WHAT IS REQUIRED:
An identical copy of all the entries is the required result.

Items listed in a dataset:
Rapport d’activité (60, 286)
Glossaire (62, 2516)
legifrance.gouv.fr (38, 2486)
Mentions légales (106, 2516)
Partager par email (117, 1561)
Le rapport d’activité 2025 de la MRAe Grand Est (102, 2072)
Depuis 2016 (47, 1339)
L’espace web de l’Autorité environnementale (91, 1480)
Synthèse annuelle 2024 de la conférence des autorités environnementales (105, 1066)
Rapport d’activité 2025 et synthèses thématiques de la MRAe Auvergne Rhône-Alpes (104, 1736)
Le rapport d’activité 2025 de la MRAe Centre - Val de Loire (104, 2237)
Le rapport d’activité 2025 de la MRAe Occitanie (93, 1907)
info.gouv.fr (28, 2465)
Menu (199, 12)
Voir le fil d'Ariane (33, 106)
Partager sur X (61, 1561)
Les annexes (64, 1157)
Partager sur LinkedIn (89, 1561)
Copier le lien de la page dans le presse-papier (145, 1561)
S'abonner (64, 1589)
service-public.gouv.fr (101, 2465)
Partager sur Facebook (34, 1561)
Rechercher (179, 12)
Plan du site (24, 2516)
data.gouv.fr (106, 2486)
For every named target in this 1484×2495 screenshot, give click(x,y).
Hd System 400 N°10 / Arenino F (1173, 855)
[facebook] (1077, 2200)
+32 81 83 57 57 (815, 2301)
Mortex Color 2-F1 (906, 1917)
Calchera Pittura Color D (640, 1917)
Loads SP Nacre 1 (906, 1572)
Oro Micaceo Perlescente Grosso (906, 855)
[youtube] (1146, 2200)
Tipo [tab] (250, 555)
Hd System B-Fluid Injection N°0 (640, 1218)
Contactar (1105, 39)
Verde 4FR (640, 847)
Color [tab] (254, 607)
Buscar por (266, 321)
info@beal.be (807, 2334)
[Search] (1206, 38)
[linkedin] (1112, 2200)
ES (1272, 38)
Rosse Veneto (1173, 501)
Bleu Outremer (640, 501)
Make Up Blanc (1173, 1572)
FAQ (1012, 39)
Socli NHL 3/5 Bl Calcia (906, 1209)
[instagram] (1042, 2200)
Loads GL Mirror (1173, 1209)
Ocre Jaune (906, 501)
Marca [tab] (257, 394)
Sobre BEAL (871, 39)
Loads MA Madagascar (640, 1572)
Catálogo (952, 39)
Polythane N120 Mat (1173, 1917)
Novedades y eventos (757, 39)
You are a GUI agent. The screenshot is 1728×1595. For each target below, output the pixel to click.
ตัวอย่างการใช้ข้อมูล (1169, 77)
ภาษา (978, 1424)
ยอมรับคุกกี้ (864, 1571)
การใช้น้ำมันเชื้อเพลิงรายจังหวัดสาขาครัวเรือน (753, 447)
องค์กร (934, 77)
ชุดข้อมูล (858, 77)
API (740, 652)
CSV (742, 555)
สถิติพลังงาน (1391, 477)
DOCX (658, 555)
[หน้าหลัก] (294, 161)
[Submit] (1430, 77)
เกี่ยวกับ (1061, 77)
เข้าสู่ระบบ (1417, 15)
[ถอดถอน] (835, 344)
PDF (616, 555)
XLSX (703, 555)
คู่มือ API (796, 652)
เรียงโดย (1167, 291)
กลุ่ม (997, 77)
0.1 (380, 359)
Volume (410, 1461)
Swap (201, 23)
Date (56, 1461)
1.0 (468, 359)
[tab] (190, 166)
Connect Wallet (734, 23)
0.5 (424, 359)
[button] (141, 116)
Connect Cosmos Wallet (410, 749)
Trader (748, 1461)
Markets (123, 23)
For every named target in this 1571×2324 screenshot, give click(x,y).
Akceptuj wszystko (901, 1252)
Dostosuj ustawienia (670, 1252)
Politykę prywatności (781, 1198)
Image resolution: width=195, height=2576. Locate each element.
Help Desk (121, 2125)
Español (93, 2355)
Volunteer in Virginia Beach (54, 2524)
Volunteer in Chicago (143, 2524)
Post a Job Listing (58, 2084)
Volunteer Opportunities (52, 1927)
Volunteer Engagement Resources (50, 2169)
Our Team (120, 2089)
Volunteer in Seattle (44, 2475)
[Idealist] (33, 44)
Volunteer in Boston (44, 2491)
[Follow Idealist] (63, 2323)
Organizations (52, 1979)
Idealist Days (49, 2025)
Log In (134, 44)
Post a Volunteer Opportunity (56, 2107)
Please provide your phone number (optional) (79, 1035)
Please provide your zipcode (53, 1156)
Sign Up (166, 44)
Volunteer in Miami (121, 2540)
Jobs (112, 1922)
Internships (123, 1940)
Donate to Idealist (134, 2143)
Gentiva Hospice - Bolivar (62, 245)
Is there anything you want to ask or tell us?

REPLY:
Rapport d’activité (60, 286)
Glossaire (62, 2516)
legifrance.gouv.fr (38, 2486)
Mentions légales (106, 2516)
Partager par email (117, 1561)
Le rapport d’activité 2025 de la MRAe Grand Est (102, 2072)
Depuis 2016 (47, 1339)
L’espace web de l’Autorité environnementale (91, 1480)
Synthèse annuelle 2024 de la conférence des autorités environnementales (105, 1066)
Rapport d’activité 2025 et synthèses thématiques de la MRAe Auvergne Rhône-Alpes (104, 1736)
Le rapport d’activité 2025 de la MRAe Centre - Val de Loire (104, 2237)
Le rapport d’activité 2025 de la MRAe Occitanie (93, 1907)
info.gouv.fr (28, 2465)
Menu (199, 12)
Voir le fil d'Ariane (33, 106)
Partager sur X (61, 1561)
Les annexes (64, 1157)
Partager sur LinkedIn (89, 1561)
Copier le lien de la page dans le presse-papier (145, 1561)
S'abonner (64, 1589)
service-public.gouv.fr (101, 2465)
Partager sur Facebook (34, 1561)
Rechercher (179, 12)
Plan du site (24, 2516)
data.gouv.fr (106, 2486)
For every named target in this 1484×2495 screenshot, give click(x,y).
Hd System 400 N°10 / Arenino F (1173, 855)
[facebook] (1077, 2200)
+32 81 83 57 57 (815, 2301)
Mortex Color 2-F1 (906, 1917)
Calchera Pittura Color D (640, 1917)
Loads SP Nacre 1 (906, 1572)
Oro Micaceo Perlescente Grosso (906, 855)
[youtube] (1146, 2200)
Tipo [tab] (250, 555)
Hd System B-Fluid Injection N°0 (640, 1218)
Contactar (1105, 39)
Verde 4FR (640, 847)
Color [tab] (254, 607)
Buscar por (266, 321)
info@beal.be (807, 2334)
[Search] (1206, 38)
[linkedin] (1112, 2200)
ES (1272, 38)
Rosse Veneto (1173, 501)
Bleu Outremer (640, 501)
Make Up Blanc (1173, 1572)
FAQ (1012, 39)
Socli NHL 3/5 Bl Calcia (906, 1209)
[instagram] (1042, 2200)
Loads GL Mirror (1173, 1209)
Ocre Jaune (906, 501)
Marca [tab] (257, 394)
Sobre BEAL (871, 39)
Loads MA Madagascar (640, 1572)
Catálogo (952, 39)
Polythane N120 Mat (1173, 1917)
Novedades y eventos (757, 39)
You are a GUI agent. The screenshot is 1728×1595. For each target below, output the pixel to click.
ตัวอย่างการใช้ข้อมูล (1169, 77)
ภาษา (978, 1424)
ยอมรับคุกกี้ (864, 1571)
การใช้น้ำมันเชื้อเพลิงรายจังหวัดสาขาครัวเรือน (753, 447)
องค์กร (934, 77)
ชุดข้อมูล (858, 77)
API (740, 652)
CSV (742, 555)
สถิติพลังงาน (1391, 477)
DOCX (658, 555)
[หน้าหลัก] (294, 161)
[Submit] (1430, 77)
เกี่ยวกับ (1061, 77)
เข้าสู่ระบบ (1417, 15)
[ถอดถอน] (835, 344)
PDF (616, 555)
XLSX (703, 555)
คู่มือ API (796, 652)
เรียงโดย (1167, 291)
กลุ่ม (997, 77)
0.1 (380, 359)
Volume (410, 1461)
Swap (201, 23)
Date (56, 1461)
1.0 (468, 359)
[tab] (190, 166)
Connect Wallet (734, 23)
0.5 (424, 359)
[button] (141, 116)
Connect Cosmos Wallet (410, 749)
Trader (748, 1461)
Markets (123, 23)
For every named target in this 1571×2324 screenshot, give click(x,y).
Akceptuj wszystko (901, 1252)
Dostosuj ustawienia (670, 1252)
Politykę prywatności (781, 1198)
Image resolution: width=195, height=2576. Locate each element.
Help Desk (121, 2125)
Español (93, 2355)
Volunteer in Virginia Beach (54, 2524)
Volunteer in Chicago (143, 2524)
Post a Job Listing (58, 2084)
Volunteer Opportunities (52, 1927)
Volunteer Engagement Resources (50, 2169)
Our Team (120, 2089)
Volunteer in Seattle (44, 2475)
[Idealist] (33, 44)
Volunteer in Boston (44, 2491)
[Follow Idealist] (63, 2323)
Organizations (52, 1979)
Idealist Days (49, 2025)
Log In (134, 44)
Post a Volunteer Opportunity (56, 2107)
Please provide your phone number (optional) (79, 1035)
Please provide your zipcode (53, 1156)
Sign Up (166, 44)
Volunteer in Miami (121, 2540)
Jobs (112, 1922)
Internships (123, 1940)
Donate to Idealist (134, 2143)
Gentiva Hospice - Bolivar (62, 245)
Is there anything you want to ask or tell us?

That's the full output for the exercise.